Put these all together, and you get a pretty classic emerging markets crisis: Money has been leaving Turkey because it can now get good enough returns elsewhere, which is then pushing down the value of their currency so much that their dollar debts are getting harder to pay back. Indeed, through Thursday, the Turkish lira had lost 32 per cent of its value against the dollar just since the beginning of the year. If it fell much further, it might push a lot of Turkish banks and businesses that had borrowed in dollars into bankruptcy — assuming they didn’t get bailed out first.

And then it did on Friday.

This was really two stories. The first one was that Erdogan gave a speech doubling down on his failed policies, saying once again that all their problems were the result of an “economic war” being waged against Turkey. This, of course, was nonsense.

While it was true that US sanctions on a few top Turkish officials over an American pastor being detained had put more pressure on the lira this past week, this was far from the main reason their currency has been falling so fast.

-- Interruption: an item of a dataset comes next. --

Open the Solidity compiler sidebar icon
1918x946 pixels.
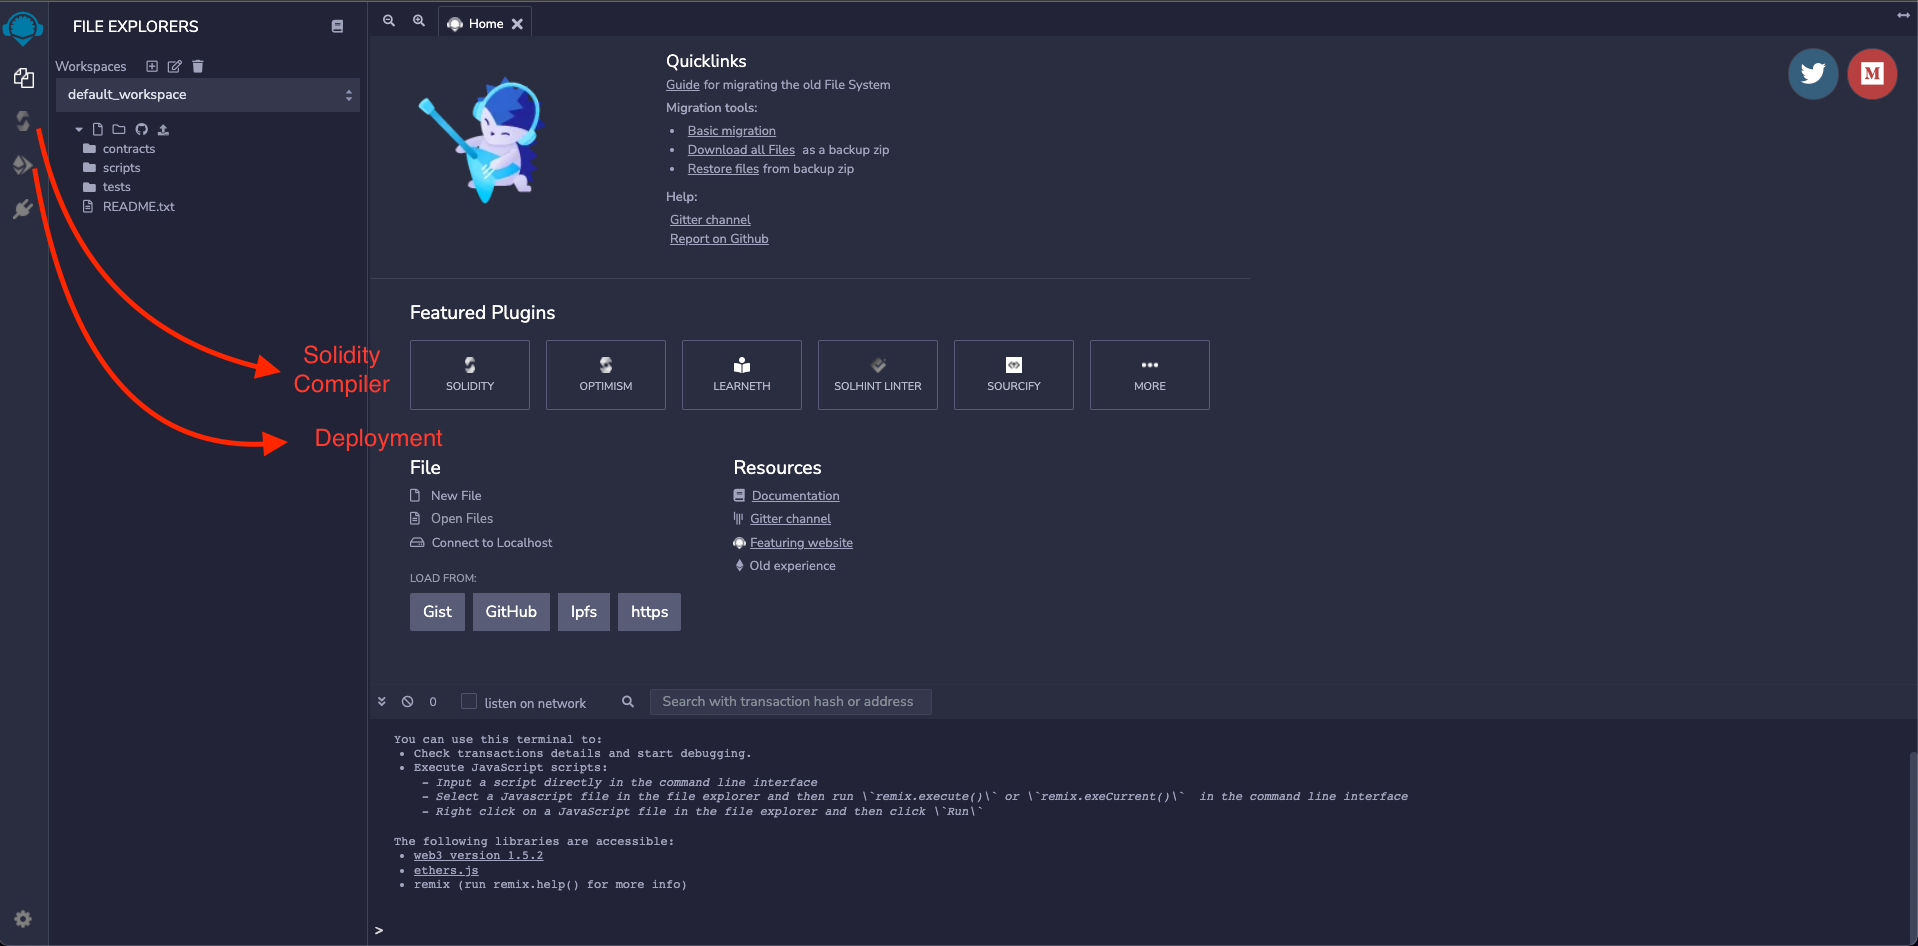[x=22, y=121]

Turkey has mostly done that to itself — until, that is, Trump started tweeting. He seems to see Turkey’s collapsing currency not as an existential threat to their economy that they’re trying to forestall, but rather as something they actively want to try to make their exports more competitive. And so he announced that he is going to double the steel and aluminium tariffs on them to make up for the fact that “their currency” has slid so “rapidly downward against our very strong Dollar!”

This had the opposite effect of what Trump intended. That’s because a trade war would make it even harder for Turkey to get the dollars it needs, so the lira would be even less valuable. Which is why Trump’s tweet made it fall even further than Erdogan’s reality-starved speech had already made it. At one point, it was down as much as 19 per cent on the day, before rallying a bit to bring it to “only” a 13.7 per cent loss. Since the start of the year, it’s now down a full 41 per cent against the dollar. And it’s not too far away from the level at which Goldman Sachs warned that Turkey’s banks would run out of the extra capital they’d built up as a buffer against a crisis.

It’d almost be funny if it weren’t so tragic. One economically-illiterate leader is crippling his own economy and blaming everyone else for it, which then turned out to be partially correct when another economically-illiterate leader decided to cripple their economy as payback for what they’ve done to themselves.

It’s a Coen brothers-level farce that the people of Turkey and every other emerging market that’s been caught up in what’s now a broader currency sell-off aren’t laughing at.